*Problem statement*
Please extract each line of the data that contains the string "button". Case matters.

##########

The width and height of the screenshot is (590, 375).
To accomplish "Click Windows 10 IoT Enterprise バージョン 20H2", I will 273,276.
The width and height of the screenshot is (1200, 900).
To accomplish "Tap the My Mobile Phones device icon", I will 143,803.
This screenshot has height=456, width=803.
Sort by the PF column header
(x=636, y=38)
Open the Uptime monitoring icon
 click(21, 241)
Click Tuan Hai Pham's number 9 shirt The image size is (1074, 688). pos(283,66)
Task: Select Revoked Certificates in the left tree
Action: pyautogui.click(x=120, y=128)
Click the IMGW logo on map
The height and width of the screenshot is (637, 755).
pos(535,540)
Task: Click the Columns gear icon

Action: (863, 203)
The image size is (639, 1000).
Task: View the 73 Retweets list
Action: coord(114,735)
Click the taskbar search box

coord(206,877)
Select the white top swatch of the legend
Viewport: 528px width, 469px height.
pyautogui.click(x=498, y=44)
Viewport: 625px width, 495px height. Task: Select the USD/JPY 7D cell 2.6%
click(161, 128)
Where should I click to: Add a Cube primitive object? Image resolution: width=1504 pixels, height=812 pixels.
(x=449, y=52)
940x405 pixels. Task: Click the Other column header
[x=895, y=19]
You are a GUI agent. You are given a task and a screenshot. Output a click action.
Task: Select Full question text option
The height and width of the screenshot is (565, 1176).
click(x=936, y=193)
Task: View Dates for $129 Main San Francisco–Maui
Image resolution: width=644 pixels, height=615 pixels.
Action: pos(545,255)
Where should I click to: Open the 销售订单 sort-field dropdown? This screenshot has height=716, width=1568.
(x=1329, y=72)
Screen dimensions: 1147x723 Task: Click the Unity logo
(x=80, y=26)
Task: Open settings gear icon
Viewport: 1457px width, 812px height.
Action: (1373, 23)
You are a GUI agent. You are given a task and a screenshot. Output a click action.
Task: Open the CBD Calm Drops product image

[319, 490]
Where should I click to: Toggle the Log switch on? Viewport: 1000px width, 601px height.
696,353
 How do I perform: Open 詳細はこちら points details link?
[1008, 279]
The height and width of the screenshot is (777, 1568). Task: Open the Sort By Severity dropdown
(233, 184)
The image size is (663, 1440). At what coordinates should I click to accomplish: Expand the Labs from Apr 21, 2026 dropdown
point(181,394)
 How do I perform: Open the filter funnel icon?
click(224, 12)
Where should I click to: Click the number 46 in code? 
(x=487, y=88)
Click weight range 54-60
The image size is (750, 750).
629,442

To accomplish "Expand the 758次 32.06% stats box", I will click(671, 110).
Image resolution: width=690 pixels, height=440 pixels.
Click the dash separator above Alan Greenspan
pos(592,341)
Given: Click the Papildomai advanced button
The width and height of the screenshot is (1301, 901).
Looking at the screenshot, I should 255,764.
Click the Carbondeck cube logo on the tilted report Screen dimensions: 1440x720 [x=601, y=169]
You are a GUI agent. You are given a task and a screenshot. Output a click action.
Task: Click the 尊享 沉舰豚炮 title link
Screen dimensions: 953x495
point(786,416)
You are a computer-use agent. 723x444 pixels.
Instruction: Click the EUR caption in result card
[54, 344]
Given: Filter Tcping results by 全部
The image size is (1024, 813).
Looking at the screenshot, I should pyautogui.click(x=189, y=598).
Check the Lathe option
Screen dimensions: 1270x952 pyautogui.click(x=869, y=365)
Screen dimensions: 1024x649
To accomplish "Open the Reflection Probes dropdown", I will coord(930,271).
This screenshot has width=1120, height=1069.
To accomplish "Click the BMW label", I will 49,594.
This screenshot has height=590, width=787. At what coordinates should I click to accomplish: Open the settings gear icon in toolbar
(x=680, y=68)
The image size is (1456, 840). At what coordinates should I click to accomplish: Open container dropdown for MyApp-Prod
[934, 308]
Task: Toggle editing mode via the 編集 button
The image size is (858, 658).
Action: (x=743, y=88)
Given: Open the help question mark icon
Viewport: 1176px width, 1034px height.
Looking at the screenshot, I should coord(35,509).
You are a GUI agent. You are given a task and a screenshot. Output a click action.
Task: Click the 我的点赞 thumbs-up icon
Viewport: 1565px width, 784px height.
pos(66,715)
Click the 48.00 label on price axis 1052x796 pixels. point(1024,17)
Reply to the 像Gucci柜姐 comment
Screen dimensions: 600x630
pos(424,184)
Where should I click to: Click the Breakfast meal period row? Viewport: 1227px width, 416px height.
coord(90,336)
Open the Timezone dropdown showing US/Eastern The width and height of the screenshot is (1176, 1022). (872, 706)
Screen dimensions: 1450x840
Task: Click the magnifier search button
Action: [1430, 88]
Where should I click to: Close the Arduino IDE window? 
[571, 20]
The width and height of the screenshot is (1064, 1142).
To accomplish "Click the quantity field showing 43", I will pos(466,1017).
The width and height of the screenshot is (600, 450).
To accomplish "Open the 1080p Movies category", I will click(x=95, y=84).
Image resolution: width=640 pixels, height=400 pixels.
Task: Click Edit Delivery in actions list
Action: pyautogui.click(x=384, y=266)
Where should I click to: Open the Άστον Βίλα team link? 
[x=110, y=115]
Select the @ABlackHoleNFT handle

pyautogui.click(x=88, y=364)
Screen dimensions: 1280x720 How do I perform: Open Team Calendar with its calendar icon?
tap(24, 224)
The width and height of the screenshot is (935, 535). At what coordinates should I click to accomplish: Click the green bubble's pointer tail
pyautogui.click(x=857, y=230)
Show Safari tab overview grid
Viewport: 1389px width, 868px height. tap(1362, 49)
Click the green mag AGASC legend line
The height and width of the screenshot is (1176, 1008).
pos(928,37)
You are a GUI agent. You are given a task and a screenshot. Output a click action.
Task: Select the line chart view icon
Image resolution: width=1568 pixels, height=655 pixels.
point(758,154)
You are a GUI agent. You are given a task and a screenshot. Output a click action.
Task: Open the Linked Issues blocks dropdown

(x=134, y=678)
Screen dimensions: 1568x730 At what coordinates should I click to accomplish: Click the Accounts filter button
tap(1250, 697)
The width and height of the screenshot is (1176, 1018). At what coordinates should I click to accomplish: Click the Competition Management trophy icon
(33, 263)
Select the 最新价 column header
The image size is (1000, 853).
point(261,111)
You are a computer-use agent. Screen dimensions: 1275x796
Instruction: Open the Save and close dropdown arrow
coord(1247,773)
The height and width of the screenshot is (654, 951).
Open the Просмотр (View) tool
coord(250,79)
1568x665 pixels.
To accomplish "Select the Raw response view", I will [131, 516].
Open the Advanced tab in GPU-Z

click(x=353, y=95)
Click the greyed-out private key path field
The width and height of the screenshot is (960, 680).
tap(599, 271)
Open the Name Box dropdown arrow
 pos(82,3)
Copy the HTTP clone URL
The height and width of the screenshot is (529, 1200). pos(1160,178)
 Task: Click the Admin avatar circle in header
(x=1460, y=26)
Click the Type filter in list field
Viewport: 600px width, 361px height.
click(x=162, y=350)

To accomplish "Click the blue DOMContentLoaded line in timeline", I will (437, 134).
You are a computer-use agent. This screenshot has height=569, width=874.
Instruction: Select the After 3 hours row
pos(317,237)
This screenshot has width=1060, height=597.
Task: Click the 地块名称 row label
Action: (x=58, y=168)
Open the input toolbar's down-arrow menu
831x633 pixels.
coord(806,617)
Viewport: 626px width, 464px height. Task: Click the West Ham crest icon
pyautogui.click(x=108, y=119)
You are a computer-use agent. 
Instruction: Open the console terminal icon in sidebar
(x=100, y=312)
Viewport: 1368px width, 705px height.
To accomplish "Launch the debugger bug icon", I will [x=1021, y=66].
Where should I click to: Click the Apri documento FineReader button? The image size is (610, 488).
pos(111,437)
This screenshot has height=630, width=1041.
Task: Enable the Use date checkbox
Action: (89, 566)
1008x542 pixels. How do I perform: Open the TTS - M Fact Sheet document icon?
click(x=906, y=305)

##########

*Task output*
Given: Click the Papildomai advanced button
Task: Toggle editing mode via the 編集 button
Task: Click the magnifier search button
Screen dimensions: 1568x730 At what coordinates should I click to accomplish: Click the Accounts filter button
Where should I click to: Click the Apri documento FineReader button? The image size is (610, 488).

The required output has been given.